W poniedziałkowy poranek 03.10.22 ruszyliśmy w skąpanym deszczu autokarze na podbój Sudetów Środkowych. Podroż do pierwszego miejsca minęła spokojnie i pełni energii, idąc bukowym lasem, dotarliśmy do bram zamku Grodno w Zagórzu Śląskim. Zmęczeni posililiśmy się, a najsilniejsi z naszych wojów zakupili rycerskie gadżety abyśmy godnie zaprezentowali się w komnatach zamkowych. Zwiedzanie rozpoczęliśmy od sali tortur i lochu w podziemiach...brr...
Potem wspięliśmy się na wieżę zamkowa, skąd mogliśmy podziwiać zaporę i jezioro. Wiatr nas szybko przegonił do sali multimedialnej. Było cudownie poleżeć na pufach i obejrzeć film o zamku na suficie. Rewelacja! Szkoda, że nie możemy mieć takich ekranów w szkole i leżeć na lekcjach :(
Po zamkowych atrakcjach udaliśmy się do Rzeczki, aby zdobyć Wielką Sowę – 1015 m n.p.m. zaliczaną do Korony Gór Polskich. Duch Gór jednak uznał, że nie możemy wejść na szczyt. Nastąpiło nagłe załamanie pogody. Deszcz, grad, silny porywisty wiatr i przeraźliwe zimno wypędziło nas z Rzeczki do Kopalni w Nowej Rudzie.

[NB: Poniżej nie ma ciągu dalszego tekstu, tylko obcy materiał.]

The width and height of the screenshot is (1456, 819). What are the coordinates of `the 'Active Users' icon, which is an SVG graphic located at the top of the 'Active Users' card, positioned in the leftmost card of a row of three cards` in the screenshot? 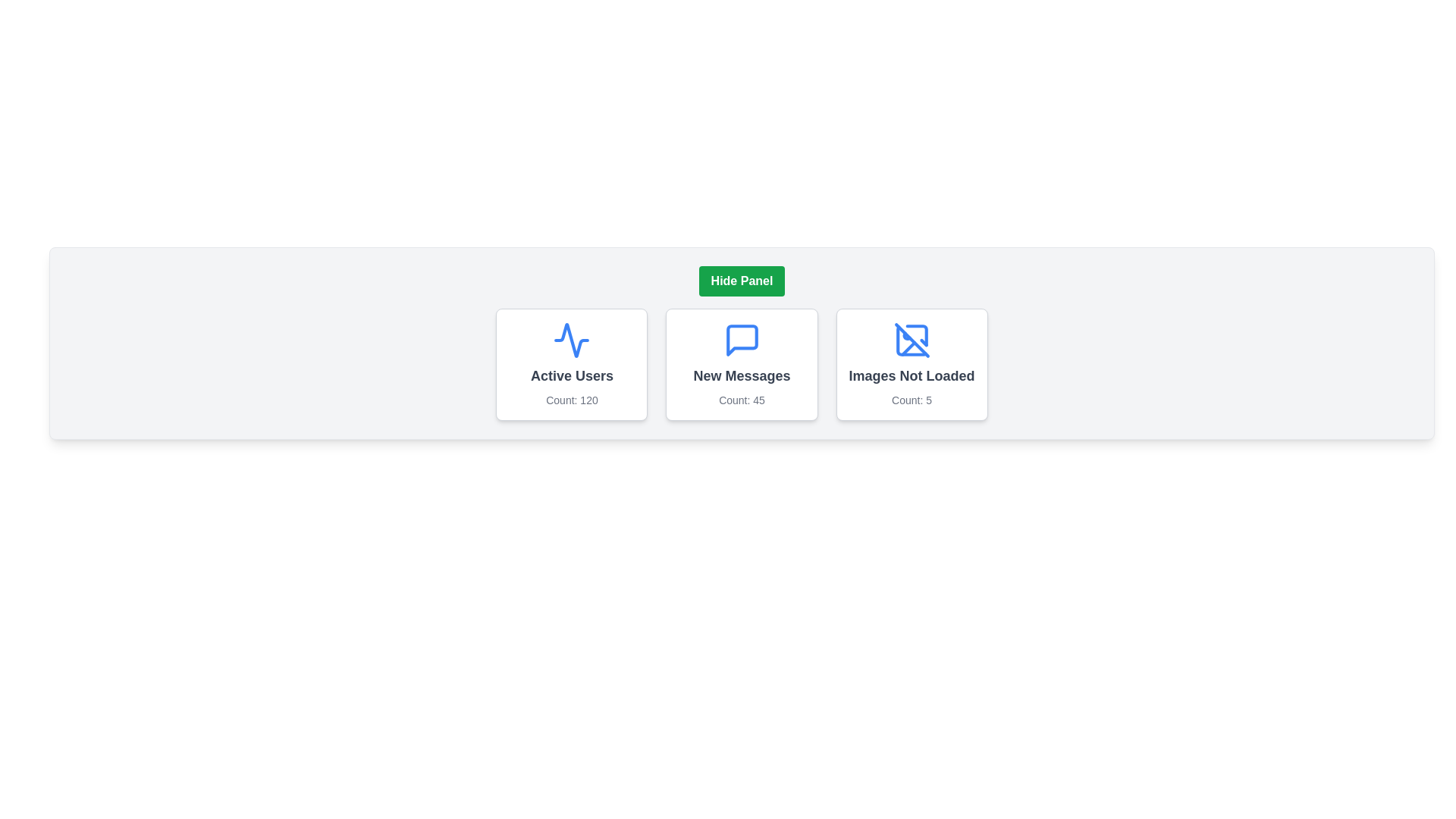 It's located at (571, 339).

W muzeum górnictwa czekała na nas Pani przewodnik, która opowiedziała historię kopalni i pokazał nam wiele ciekawych rekwizytów. Potem zabezpieczeni kaskami weszliśmy do sztolni i powędrowaliśmy do wnętrza ziemi – 45 metrów pod powierzchnie Ziemi. Wyprawa była przeznaczona dla osób o mocnych nerwach i zdrowym sercu – Skarbnik – duch kopalni płatał nam figle i straszył nas w najmniej oczekiwanym momencie. Na koniec wyjechaliśmy na powierzchnię wagonikami, które wzbudzały wiele emocji. Energię odzyskaliśmy po ognisku z kiełbaskami i oczywiście obfitych ...zakupach w sklepiku kopalni. Na zakończenie wyruszyliśmy na spacer do Schroniska Orzeł, aby podziwiać piękne górskie widoki.